September 23, 2020

Preparing to Use New Information: Rapid Response in a Crisis

Written by Leon Ward, VP Product Management, ThreatQuotient

Society has experienced a phase of extreme change, with individuals and companies still being introduced to new ways of working, communicating, and conducting business. These changes also bring with them exposure to new cybersecurity risks that threat actors choose to exploit, along with novel lures that pull on our fears and inquisitive nature. And if we have learned anything over the past few months, I argue it is this: effective rapid response is required for any crisis.

 

To me, effective rapid response means being able to quickly understand and act on newly available information that will protect your business.

 

Most organisations today connect to a wide variety of security tools and commercial threat intelligence sources to achieve this level of security daily.

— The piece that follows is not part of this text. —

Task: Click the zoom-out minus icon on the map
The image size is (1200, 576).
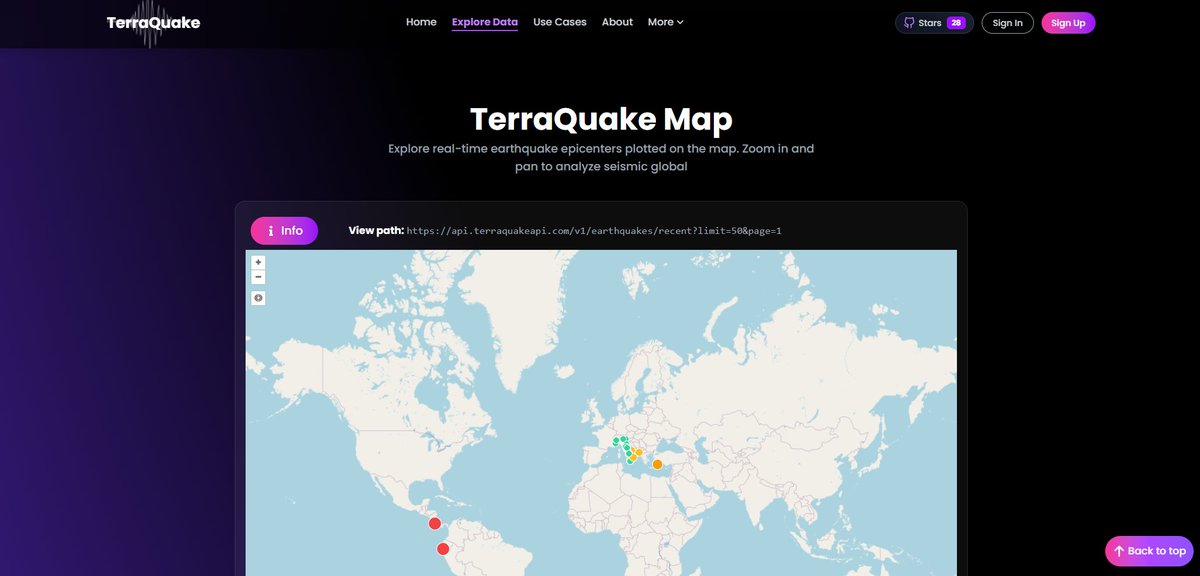Action: coord(257,277)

However, one common thread during challenging – or as we have heard countless times, “unprecedented” – times is that from a data perspective, there is a strong uptick in new, disparate sources of threat information organisations are consuming.

 

In the face of COVID-19, many commercial threat intelligence providers are kindly providing freely available packages of threat data to help the wider community outside of their existing customer base. Governments at all levels share threat and outbreak-specific data. Data sharing via open source feeds expands greatly. This is a great thing to see to happen, because when we all work together and collaborate, we can all better defend ourselves.

 

This has happened before as well, when other specific threats gained global attention (e.g. Mirai, Wannacry, and NotPetya) but obviously not to such a scale as we experienced early on with COVID-19. I assume that this trend will continue in the future, we just don’t know yet what the next trigger will be.

 

As a result of upticks in available data to address a crisis, security teams are forced to think about three things, all at the same time: “There is new data available that may help my organisation in our mission; we need access to it now; and we need to assess how and if it can help to defend us.”

 

Becoming aware of new sources of information is one thing but understanding the data and enabling it as part of an organisation’s infrastructure and operations is a more interesting challenge. Especially since these sources look very different: Government provided advice and data; Lists of new ‘potential’ domains that could be used for malicious activity (but are yet to be observed to be malicious); Known good and clean sources of COVID-19 data, nobody wants to block access to something clean; Observed malicious content and infrastructure used in actual campaigns; Aggregated and interpolated datasets; etc.

 

There are three key capabilities a security operations team must consider to achieving successful rapid response:

 

  • Agility: Are the tools the organisation is using able to reliably consume and use new sources of threat data as quickly as possible?
  • Sustainability: Can their integrations be made in such a way that they are robust and stand up to long term wide scale use?
  • Accessibility: Are non-expert developers being empowered to create robust integrations, with integrated services for handling common external API error conditions, safe authentication, health alerts, detailed data logging, etc.?

 

COVID-19 has been one of the most unique security challenges in years, and it will not be the last. Successful rapid response is critical for defending against cyber-attacks during a crisis, and when preparing to respond to any future crisis, an organisation must be able to do so quickly. This will require having the right people, processes, and technologies in place to make fast use of new information that becomes available.